Nausicaa Odyssee

What Was the Odyssey Really About? A New Interpretation of Homer’s Epic

On 17 July 2026, Christopher Nolan’s long-awaited film adaptation of the Odyssey will bring Homer’s epic back to the center of public attention. Yet one fundamental question remains surprisingly open: What is the Odyssey actually about?

A new essay by Eberhard Zangger, published today in The Ancient Near East Today, argues that the Odyssey is not primarily a tale of adventurous sea voyages but a profound reflection on memory, loss, and the collapse of the Bronze Age world.

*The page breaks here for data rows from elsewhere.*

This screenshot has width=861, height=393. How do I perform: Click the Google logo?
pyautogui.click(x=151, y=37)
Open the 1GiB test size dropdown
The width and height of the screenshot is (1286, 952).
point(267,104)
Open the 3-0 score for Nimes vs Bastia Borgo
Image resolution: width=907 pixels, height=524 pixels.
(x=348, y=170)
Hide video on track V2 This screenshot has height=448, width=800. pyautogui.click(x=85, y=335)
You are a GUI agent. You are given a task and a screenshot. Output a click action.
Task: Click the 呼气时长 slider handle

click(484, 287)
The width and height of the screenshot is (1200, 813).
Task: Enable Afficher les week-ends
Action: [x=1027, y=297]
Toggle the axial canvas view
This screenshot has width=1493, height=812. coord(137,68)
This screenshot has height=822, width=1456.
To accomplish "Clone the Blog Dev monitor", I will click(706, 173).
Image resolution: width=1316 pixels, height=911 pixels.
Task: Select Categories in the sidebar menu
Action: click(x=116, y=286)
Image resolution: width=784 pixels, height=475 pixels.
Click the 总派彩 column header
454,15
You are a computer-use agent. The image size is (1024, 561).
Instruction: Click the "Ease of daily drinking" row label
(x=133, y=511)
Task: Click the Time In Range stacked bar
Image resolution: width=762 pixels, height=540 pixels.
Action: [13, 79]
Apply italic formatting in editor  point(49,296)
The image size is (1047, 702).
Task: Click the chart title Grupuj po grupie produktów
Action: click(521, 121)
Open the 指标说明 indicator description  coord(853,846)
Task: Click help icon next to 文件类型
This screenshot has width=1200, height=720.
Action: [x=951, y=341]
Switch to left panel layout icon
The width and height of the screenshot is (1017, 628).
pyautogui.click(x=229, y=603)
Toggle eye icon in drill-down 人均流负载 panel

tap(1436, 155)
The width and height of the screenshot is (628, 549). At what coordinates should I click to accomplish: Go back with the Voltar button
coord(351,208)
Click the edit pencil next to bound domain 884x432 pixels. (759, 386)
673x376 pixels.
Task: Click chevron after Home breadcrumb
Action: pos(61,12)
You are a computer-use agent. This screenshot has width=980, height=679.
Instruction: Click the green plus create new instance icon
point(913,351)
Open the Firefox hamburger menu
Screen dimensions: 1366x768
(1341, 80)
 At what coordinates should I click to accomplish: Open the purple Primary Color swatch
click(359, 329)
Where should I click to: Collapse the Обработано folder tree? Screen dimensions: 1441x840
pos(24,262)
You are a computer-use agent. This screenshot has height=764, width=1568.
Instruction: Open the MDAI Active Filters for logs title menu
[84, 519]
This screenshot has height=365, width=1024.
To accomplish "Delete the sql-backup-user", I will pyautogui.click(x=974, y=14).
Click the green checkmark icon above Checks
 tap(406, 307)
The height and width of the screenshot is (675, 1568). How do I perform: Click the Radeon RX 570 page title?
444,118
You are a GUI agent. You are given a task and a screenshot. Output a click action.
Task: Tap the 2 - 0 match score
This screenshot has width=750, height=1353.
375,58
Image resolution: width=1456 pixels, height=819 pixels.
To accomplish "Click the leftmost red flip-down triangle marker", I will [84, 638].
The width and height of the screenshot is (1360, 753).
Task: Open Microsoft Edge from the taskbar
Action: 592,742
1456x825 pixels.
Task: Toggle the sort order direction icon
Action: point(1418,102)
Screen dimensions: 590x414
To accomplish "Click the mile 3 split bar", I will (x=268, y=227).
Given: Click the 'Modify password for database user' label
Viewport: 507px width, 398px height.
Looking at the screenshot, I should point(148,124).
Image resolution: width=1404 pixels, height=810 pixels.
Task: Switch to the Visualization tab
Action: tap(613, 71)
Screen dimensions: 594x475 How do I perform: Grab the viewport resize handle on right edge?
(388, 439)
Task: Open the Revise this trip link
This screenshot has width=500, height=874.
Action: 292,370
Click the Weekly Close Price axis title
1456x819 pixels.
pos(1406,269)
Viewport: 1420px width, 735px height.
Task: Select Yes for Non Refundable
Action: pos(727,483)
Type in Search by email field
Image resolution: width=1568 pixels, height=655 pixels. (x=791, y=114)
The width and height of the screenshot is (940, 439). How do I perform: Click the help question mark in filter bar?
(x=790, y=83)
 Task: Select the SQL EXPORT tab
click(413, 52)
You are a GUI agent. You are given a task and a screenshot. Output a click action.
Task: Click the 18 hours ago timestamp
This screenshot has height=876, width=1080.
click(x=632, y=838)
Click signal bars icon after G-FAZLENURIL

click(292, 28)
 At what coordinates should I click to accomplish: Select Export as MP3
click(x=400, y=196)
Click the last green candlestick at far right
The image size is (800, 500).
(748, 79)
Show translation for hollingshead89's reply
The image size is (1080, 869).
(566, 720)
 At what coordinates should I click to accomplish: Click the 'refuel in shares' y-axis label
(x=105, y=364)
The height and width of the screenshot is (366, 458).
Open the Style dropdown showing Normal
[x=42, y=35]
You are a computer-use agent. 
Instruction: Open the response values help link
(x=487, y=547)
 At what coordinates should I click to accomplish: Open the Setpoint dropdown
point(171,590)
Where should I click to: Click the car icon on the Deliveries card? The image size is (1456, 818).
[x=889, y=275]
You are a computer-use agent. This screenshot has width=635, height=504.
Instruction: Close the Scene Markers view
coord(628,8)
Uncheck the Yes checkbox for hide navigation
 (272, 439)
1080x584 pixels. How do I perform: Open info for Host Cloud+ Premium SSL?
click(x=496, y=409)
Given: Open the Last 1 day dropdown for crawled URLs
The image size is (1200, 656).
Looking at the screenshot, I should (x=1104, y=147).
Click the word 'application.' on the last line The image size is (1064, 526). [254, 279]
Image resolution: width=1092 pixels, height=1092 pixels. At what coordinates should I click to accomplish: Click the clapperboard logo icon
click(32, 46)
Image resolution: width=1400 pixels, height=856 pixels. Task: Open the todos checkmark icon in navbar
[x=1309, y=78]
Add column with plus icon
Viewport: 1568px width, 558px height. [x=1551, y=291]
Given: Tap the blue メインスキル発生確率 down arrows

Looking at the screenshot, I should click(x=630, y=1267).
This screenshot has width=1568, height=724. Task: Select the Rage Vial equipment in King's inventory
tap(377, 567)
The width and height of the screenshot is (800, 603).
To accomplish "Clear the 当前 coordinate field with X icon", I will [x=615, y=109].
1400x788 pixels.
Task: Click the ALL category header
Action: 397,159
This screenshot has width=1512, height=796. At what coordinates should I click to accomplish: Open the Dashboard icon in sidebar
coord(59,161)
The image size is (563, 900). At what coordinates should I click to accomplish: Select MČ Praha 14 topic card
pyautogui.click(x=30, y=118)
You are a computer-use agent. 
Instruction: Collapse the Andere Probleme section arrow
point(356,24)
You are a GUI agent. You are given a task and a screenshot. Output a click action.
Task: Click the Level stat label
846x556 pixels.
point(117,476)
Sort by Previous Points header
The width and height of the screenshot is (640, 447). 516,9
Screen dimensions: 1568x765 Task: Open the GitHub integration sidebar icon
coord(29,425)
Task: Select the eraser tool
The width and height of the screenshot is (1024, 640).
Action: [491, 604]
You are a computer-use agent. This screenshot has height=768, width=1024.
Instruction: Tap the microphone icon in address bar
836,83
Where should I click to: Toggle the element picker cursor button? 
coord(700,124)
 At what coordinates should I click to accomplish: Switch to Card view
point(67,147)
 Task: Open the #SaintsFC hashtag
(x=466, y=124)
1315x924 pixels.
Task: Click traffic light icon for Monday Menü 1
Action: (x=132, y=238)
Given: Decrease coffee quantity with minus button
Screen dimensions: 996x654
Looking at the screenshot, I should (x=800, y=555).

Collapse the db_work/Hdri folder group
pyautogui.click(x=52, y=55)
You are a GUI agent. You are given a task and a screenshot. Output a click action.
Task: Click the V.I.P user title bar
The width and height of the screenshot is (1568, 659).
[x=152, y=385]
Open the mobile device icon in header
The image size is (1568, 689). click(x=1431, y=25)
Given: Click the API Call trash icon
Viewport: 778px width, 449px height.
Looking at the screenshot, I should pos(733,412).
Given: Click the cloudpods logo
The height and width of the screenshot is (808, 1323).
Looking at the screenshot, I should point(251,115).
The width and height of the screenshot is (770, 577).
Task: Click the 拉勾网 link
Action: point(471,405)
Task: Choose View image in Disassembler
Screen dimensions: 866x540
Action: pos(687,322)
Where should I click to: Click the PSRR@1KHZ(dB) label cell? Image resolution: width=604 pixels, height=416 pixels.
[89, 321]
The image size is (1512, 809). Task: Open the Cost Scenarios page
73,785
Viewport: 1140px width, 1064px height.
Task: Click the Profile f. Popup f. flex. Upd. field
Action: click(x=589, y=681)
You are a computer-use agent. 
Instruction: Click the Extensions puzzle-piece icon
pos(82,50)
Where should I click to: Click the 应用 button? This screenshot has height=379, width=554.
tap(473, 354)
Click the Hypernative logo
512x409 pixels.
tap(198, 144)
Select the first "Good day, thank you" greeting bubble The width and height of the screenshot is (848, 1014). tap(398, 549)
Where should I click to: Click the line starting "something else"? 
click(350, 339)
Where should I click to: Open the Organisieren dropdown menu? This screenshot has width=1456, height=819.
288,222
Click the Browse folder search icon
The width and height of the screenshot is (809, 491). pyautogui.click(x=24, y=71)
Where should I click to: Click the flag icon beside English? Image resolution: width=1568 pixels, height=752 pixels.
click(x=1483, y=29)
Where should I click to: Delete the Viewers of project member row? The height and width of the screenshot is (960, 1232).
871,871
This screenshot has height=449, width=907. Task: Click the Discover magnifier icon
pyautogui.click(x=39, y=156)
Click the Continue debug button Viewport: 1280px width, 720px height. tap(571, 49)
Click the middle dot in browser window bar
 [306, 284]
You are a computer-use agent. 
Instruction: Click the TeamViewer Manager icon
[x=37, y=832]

The article focuses on one of the most enigmatic sections of the epic: Odysseus’ stay in Scheria, the land of the Phaeacians. Rather than interpreting Scheria as another geographical destination, Zangger proposes that it represents a deliberate literary flashback to the prosperous world that existed before the Trojan War. In this reading, Homer compels Odysseus to encounter once more the civilization whose destruction he himself helped bring about through the stratagem of the Trojan Horse.

The essay also revisits the long-recognized parallels between Scheria and Plato’s Atlantis. Instead of assuming that Plato simply borrowed Homer’s description, it suggests that both authors may have drawn on a common cultural memory of a flourishing Late Bronze Age civilization remembered after its collapse.

Seen from this perspective, the famous adventures with Cyclopes, Sirens, and other mythical creatures occupy a surprisingly different role within the epic. Structurally, they appear as stories told by Odysseus at the Phaeacian court rather than as the narrative center of the poem. The true dramatic focus lies in the contrast between Scheria – the remembered world of order – and Ithaca, where the political and social consequences of the Late Bronze Age collapse have already become visible.

The article continues Luwian Studies’ long-standing interest in the historical background of Homeric tradition and the end of the Bronze Age. It invites readers to reconsider one of the best-known works of world literature from an entirely new perspective.